I keep starting to write about The Adventures of Augie March by Saul Bellow and deleting everything. Too boring or book report-ish. I’m flummoxed by how good the book is. Anything I say will just muddle it up. So I’ll limit this to a few quick thoughts.
This book is a fascinating look at 1920s-1940s middle America. We idealize the past as Simpler Times but it’s more like different times. Life is not simple for Augie and his family and friends. The challenges they face are quite different than today (for example, they didn’t have the pleasure of the Magical Verizon Time Window, where you sit in your house and wait and wait and wait for a technician to come galloping over the horizon on a unicorn to fix all your tv, phone, and internet problems. But I digress.) The problems Augie and his family and friends face are no less complicated, though. Well, it is the Great Depression and all. Not really the most jolly, carefree time.
Augie doesn’t have a formal college education and holds about 10,000 jobs over the course of the book. (And some of them are crazy! He trains an eagle!) None of these jobs define him. You know when you meet someone for the first time and they ask, “So what do you do?” Augie would have this litany of things.
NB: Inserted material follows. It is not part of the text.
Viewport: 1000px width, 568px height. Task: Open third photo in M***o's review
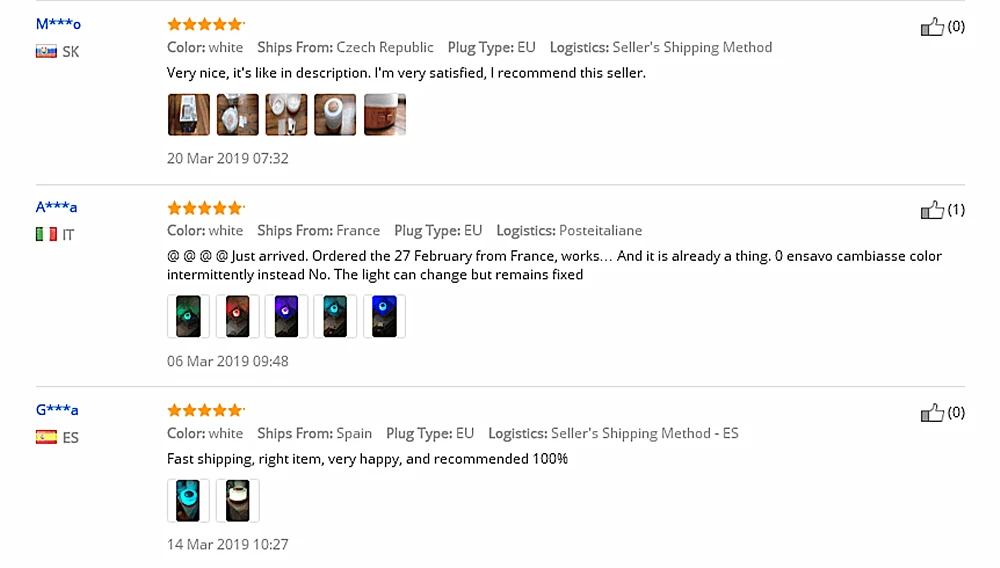(x=286, y=115)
I was struck by how many opportunities there were available to a person without a college education back then. Sadly, that is no longer the case.
Augie frustrates me sometimes because he doesn’t do what I think he should do. Sometimes he is presented with these choices where he would just make his life So.Much.Easier if he did the easy thing, but no. Instead he turns the easy decision down every time. I’m glad that I managed to like the book even though the main character got on my nerves a bit.
This book was absolutely worth reading and it’s one of those books I keep turning over and over in my head thinking about it. I don’t even want to start Adam Bede yet because I want to reflect a while on this one.